* WORK TASK *
Of all the entries below, retype only the lines from the one with "At what coordinates should I click to accomplish: Open" through the one with "Given: Click the gray", exactly as they appear.

═══ DATA SUPPLIED

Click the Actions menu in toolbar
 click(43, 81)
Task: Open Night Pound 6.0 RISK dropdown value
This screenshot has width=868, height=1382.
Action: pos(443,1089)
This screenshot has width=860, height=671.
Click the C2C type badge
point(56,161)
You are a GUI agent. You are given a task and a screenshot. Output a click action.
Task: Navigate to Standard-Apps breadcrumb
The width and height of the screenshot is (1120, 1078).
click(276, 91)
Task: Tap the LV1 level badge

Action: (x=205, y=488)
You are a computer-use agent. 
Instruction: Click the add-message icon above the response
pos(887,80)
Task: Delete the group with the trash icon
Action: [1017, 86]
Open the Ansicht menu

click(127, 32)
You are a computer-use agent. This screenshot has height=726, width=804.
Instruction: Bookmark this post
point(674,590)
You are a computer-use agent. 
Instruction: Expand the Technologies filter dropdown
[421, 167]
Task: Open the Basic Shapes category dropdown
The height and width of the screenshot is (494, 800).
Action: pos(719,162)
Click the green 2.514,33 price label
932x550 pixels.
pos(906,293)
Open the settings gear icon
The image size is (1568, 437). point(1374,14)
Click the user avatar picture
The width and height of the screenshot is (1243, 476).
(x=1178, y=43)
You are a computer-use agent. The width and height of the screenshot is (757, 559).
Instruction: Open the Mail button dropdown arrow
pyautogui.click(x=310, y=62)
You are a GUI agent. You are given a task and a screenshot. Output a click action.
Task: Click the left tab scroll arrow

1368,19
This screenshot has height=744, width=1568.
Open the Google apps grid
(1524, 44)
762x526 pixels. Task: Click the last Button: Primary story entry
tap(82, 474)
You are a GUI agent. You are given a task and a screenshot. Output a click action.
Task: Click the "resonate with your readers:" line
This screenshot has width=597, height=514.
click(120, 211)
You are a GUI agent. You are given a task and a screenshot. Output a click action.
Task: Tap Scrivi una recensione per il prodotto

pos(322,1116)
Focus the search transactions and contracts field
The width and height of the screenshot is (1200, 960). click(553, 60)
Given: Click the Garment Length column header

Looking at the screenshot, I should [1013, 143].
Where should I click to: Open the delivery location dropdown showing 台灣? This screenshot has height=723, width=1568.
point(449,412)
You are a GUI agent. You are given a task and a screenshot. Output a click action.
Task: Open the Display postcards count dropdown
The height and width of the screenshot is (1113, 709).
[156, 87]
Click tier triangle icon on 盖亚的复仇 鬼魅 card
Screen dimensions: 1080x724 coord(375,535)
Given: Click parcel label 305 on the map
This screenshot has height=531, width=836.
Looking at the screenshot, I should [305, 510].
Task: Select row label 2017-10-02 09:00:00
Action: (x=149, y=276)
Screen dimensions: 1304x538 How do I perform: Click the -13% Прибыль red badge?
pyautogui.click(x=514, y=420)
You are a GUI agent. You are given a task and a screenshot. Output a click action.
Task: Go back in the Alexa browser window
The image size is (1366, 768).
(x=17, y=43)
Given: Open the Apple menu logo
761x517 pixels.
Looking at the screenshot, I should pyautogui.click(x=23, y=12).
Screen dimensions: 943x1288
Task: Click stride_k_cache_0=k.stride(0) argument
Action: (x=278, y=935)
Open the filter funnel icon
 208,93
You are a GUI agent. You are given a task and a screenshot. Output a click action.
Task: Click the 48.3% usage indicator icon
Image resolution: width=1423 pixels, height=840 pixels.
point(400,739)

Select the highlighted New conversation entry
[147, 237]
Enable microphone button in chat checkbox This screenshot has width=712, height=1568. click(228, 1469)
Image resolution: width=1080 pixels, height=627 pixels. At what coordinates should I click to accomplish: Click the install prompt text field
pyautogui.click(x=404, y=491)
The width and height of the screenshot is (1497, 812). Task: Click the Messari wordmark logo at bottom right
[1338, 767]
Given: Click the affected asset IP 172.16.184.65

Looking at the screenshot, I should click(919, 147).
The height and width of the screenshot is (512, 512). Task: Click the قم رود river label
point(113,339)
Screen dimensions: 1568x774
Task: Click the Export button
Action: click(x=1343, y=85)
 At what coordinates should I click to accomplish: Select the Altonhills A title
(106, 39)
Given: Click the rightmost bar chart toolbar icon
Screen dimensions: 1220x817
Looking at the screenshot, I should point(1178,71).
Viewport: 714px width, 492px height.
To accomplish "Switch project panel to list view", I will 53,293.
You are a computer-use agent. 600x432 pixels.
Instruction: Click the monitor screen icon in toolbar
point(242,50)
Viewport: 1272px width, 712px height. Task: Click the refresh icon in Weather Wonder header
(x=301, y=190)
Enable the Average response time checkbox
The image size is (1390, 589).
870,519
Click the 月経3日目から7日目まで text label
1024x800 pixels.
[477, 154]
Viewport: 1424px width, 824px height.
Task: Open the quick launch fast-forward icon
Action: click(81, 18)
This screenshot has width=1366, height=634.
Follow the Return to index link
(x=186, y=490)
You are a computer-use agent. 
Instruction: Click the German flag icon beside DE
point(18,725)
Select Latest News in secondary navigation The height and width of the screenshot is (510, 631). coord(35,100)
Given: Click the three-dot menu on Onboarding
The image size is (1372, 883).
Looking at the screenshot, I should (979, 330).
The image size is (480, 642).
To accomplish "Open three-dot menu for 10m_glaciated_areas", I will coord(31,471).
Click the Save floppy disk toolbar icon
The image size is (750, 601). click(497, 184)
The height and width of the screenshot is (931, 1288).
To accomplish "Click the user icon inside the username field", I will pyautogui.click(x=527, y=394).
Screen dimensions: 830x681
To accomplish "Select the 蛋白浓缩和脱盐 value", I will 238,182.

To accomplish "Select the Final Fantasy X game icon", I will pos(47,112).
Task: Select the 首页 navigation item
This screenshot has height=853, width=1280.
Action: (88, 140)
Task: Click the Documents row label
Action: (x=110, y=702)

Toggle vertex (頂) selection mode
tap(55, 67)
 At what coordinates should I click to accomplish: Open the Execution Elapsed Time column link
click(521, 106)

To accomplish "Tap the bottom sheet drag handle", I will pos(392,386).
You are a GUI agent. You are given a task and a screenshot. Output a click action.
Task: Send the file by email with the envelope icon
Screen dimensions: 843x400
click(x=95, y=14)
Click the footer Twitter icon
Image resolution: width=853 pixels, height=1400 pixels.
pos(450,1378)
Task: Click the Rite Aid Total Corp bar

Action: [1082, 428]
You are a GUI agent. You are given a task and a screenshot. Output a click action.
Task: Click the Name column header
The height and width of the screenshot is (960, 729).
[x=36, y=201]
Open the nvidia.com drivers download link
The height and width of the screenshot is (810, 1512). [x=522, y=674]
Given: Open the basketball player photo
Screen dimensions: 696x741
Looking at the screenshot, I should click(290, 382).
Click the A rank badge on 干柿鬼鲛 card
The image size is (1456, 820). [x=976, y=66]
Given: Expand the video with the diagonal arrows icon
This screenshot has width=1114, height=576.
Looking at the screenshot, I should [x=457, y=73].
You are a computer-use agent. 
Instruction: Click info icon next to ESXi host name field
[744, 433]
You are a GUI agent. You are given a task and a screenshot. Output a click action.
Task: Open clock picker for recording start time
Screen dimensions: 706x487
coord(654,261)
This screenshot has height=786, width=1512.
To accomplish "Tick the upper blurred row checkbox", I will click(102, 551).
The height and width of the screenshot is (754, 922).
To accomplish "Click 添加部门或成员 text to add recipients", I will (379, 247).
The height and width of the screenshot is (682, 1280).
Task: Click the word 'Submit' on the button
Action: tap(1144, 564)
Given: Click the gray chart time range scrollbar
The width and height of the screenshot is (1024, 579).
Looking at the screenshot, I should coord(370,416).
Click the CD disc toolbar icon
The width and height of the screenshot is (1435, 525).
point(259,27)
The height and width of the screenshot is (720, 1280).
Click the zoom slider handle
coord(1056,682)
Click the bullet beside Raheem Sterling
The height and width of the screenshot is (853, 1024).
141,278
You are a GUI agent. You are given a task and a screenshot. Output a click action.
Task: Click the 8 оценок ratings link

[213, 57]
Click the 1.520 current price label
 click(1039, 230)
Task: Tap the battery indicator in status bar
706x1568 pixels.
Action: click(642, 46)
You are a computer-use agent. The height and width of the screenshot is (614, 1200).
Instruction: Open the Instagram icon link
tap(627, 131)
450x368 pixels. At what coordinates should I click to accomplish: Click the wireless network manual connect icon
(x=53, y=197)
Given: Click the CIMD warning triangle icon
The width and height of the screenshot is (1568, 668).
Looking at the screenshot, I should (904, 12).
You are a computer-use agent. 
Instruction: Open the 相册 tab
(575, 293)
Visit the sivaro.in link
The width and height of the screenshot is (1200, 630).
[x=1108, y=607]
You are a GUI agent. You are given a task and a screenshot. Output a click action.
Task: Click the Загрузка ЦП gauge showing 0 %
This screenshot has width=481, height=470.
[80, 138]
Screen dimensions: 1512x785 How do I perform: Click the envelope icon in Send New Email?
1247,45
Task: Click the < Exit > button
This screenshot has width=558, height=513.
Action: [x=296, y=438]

══════

* SOLUTION TO THIS PROBLEM *
 At what coordinates should I click to accomplish: Open the Execution Elapsed Time column link
click(521, 106)

To accomplish "Tap the bottom sheet drag handle", I will pos(392,386).
You are a GUI agent. You are given a task and a screenshot. Output a click action.
Task: Send the file by email with the envelope icon
Screen dimensions: 843x400
click(x=95, y=14)
Click the footer Twitter icon
Image resolution: width=853 pixels, height=1400 pixels.
pos(450,1378)
Task: Click the Rite Aid Total Corp bar

Action: [1082, 428]
You are a GUI agent. You are given a task and a screenshot. Output a click action.
Task: Click the Name column header
The height and width of the screenshot is (960, 729).
[x=36, y=201]
Open the nvidia.com drivers download link
The height and width of the screenshot is (810, 1512). [x=522, y=674]
Given: Open the basketball player photo
Screen dimensions: 696x741
Looking at the screenshot, I should click(290, 382).
Click the A rank badge on 干柿鬼鲛 card
The image size is (1456, 820). [x=976, y=66]
Given: Expand the video with the diagonal arrows icon
This screenshot has width=1114, height=576.
Looking at the screenshot, I should [x=457, y=73].
You are a computer-use agent. 
Instruction: Click info icon next to ESXi host name field
[744, 433]
You are a GUI agent. You are given a task and a screenshot. Output a click action.
Task: Open clock picker for recording start time
Screen dimensions: 706x487
coord(654,261)
This screenshot has height=786, width=1512.
To accomplish "Tick the upper blurred row checkbox", I will click(102, 551).
The height and width of the screenshot is (754, 922).
To accomplish "Click 添加部门或成员 text to add recipients", I will (379, 247).
The height and width of the screenshot is (682, 1280).
Task: Click the word 'Submit' on the button
Action: tap(1144, 564)
Given: Click the gray chart time range scrollbar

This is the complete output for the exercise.